Carrie Eckert, a new synthetic biologist at Oak Ridge National Laboratory in Tennessee, said in a recent social media post that she feels welcome in her new workplace.
Eckert expressed those feelings in a Tuesday, Nov. 2 Twitter post.
"Fun little article welcoming me to the @ORNL research team," she said in the post.
The linked to a feature about Eckert released by ORNL in Oak Ridge, Tennessee, describing her work at the laboratory, using microscopic life to create fuels and other materials. She recently joined an ORNL team that focuses on genetically designing plants and microorganisms for many applications, and leads the laboratory’s Synthetic Biology Group that tries to create sturdier plants and modified bacteria that convert plant material into biofuel.
She also leads the Center for Bioenergy Innovation's Rapid Genomics team and contributes many other efforts, including assisting industry to modify organisms to produce products. She finds the variety energizing, according to the feature.
"If you look at the number of organisms I've worked with, it's very many," Eckert said. "I actually enjoy that because it keeps the research interesting."
Eckert's path to synthetic biology and ORNL extends back to Dolly, the cloned sheep born in 1996, which sparked her fascination with genetics and she ultimately earned her doctorate in molecular biology.
Her previous work life included time at the National Renewable Energy Laboratory in Golden, Colorado, a joint appointment with the University of Colorado Boulder where she took up a leadership role at the Renewable and Sustainable Energy Institute.
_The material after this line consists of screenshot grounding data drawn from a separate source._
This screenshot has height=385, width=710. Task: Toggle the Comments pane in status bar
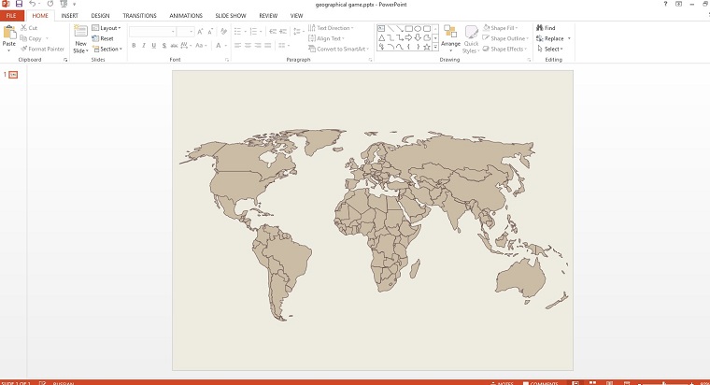(542, 382)
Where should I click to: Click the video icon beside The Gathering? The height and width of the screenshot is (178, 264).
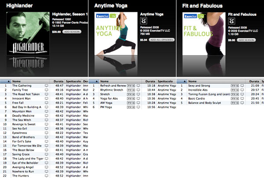47,85
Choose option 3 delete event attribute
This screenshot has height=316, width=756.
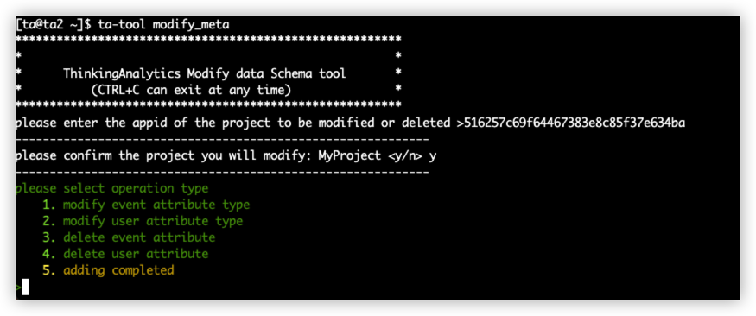(129, 237)
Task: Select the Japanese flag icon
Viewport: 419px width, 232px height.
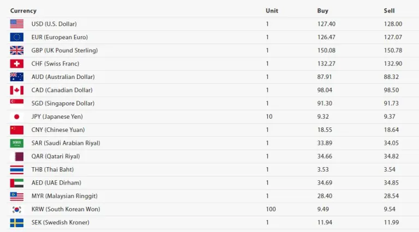Action: point(17,117)
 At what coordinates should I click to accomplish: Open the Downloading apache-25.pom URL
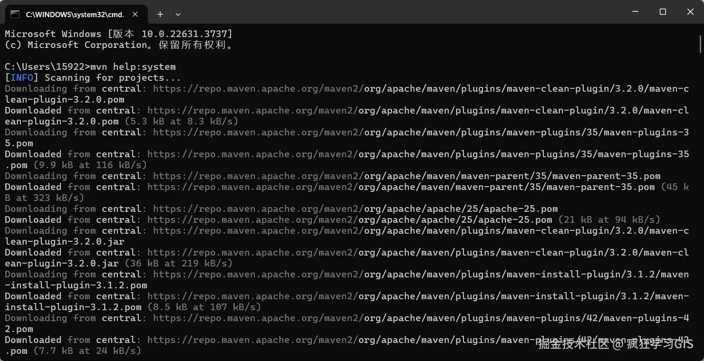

Eckert also mentored research students at the university and advocated for women in its science and engineering mentorship program.
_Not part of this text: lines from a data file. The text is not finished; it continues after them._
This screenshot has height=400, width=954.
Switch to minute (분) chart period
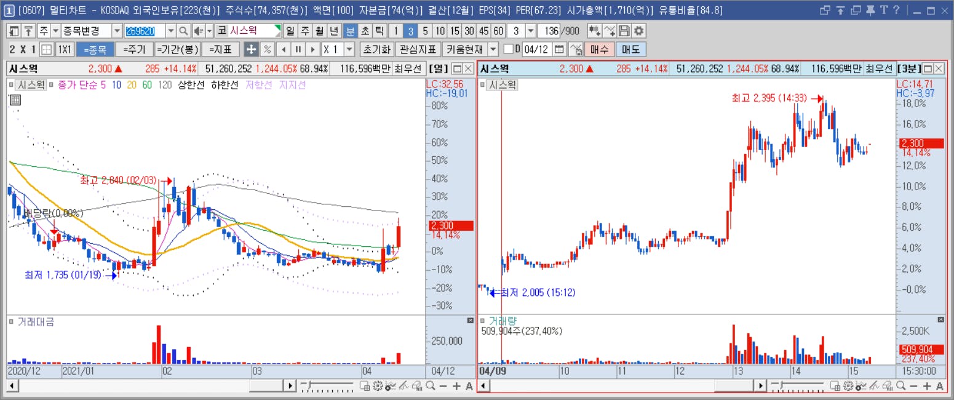coord(350,31)
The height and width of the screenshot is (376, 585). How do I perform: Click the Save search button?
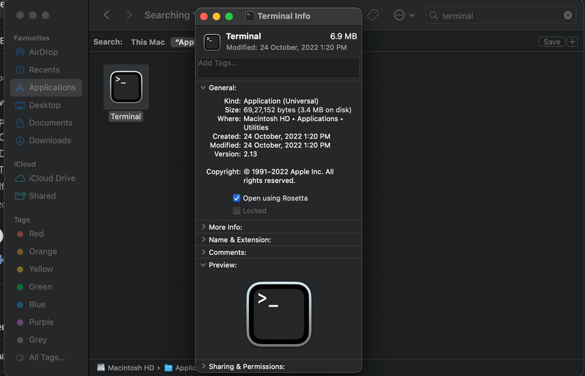tap(552, 42)
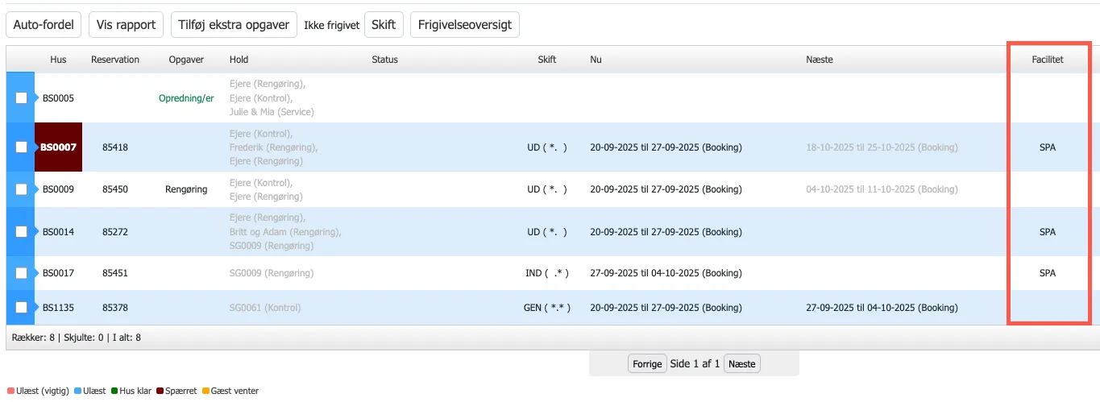Check the box for BS0009
Viewport: 1100px width, 402px height.
pyautogui.click(x=21, y=189)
"It can be difficult to be a woman in fields of science and engineering, so I think it is really important for women to have support," Eckert said. "Knowing how to balance work life is important."
She moved to Tennessee this past summer and joined the staff at ORNL in July. Part of her new job is to develop biological solutions for complex problems such as the world's plastics crisis.
"Synthetic biology is dipping its toes in many areas, from bioenergy to drug discovery," Eckert said. "As we develop genetic tools, we learn how to do things that are transferrable across many different problems and applications."